En réalité, il n’y a pas de « nouvelles têtes » ni de nouvelles idées dans le paysage politique congolais. Face à Denis Sassou Nguesso l’opposition est de façade, sans idéologie, sans convictions, mais tribale, et pour compenser la perte de crédibilité du Président Sassou. Nombre d’entre ces opposants par ailleurs, ont, à une certaine époque, participé à une des gouvernances de Denis Sassou Nguesso. Ils ont sauvegardé les liens d’amitié ou politiques qui les unissaient soit avec lui directement, soit avec ses proches, n’hésitant pas à « renouer », avec le basculement de la situation. Avec l’arrivée de la démocratie en 1992, beaucoup d’anciens membres du PCT, partis dans d’autres formations politiques, n’avaient changé que de parti ou en avaient crée un autre, mais ont gardé leurs idées marxistes de l’époque. Ils n’ont en réalité jamais subi aucune transfiguration politique et idéologique.

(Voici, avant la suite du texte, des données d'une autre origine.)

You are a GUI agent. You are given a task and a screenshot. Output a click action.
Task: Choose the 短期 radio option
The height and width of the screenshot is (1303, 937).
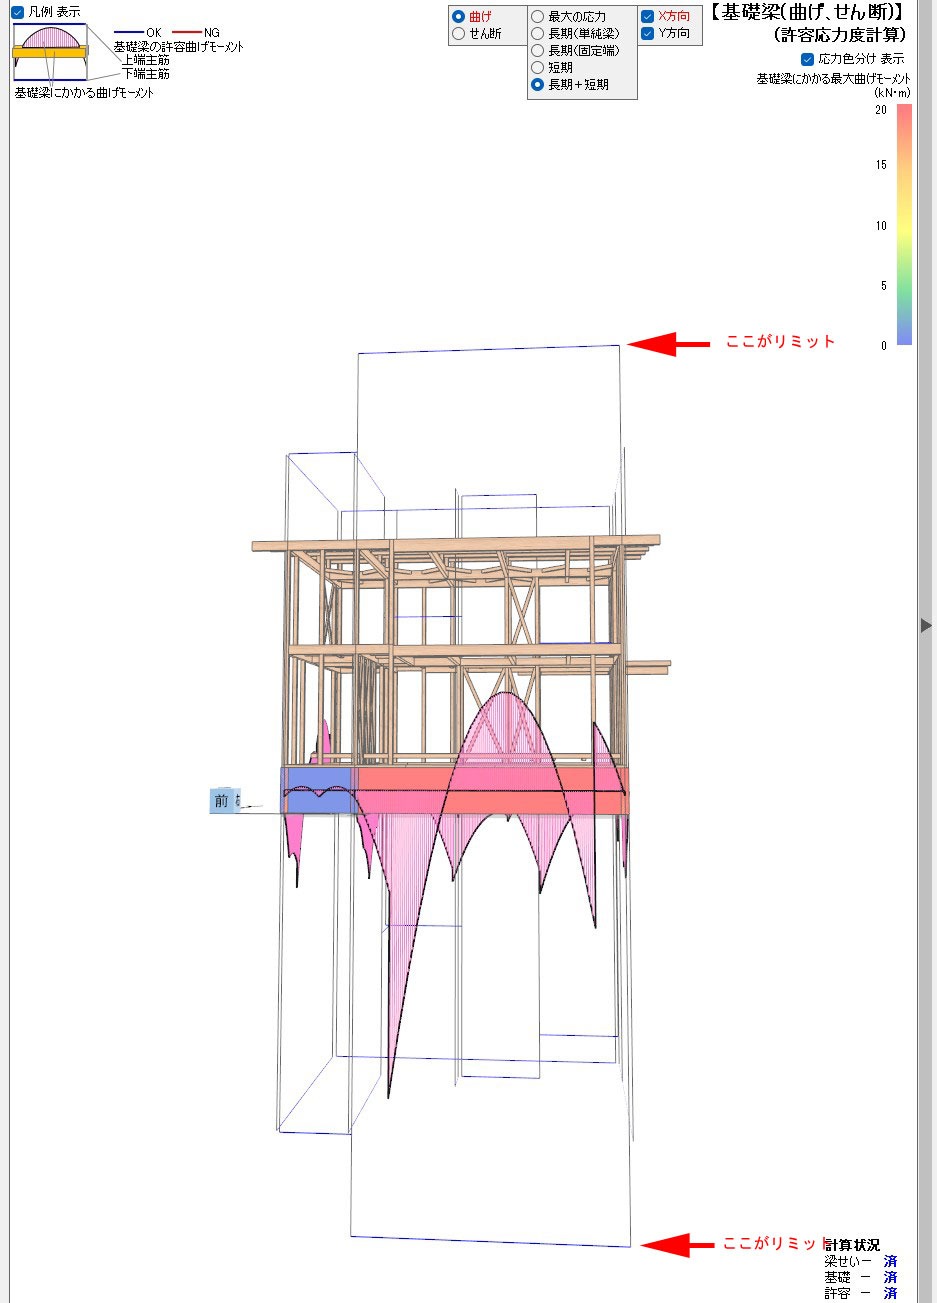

Ce sont les mêmes politiciens qui s’incrustent au pouvoir depuis des décennies, avec les mêmes idées et recettes politiques. Ils se connaissent parfaitement, nourrissent les mêmes ambitions, se soutiennent mutuellement sans se remettre en question. Résultat : ils exigent à nouveau l’organisation d’états généraux de la nation sans demander leurs propres états généraux. En définitive, Denis Sassou Nguesso a tiré les leçons de l’humiliation subie en 1991. Avec tous les pouvoirs entre ses mains, il parait utopique de rêver qu’il acceptera à nouveau un vrai dialogue avec une vraie opposition – non soupçonnée d’être à sa solde.
Ce sont des politiciens courageux, soucieux des intérêts du pays, avec des vraies stratégies de sortie de crise dont le peuple congolais a besoin.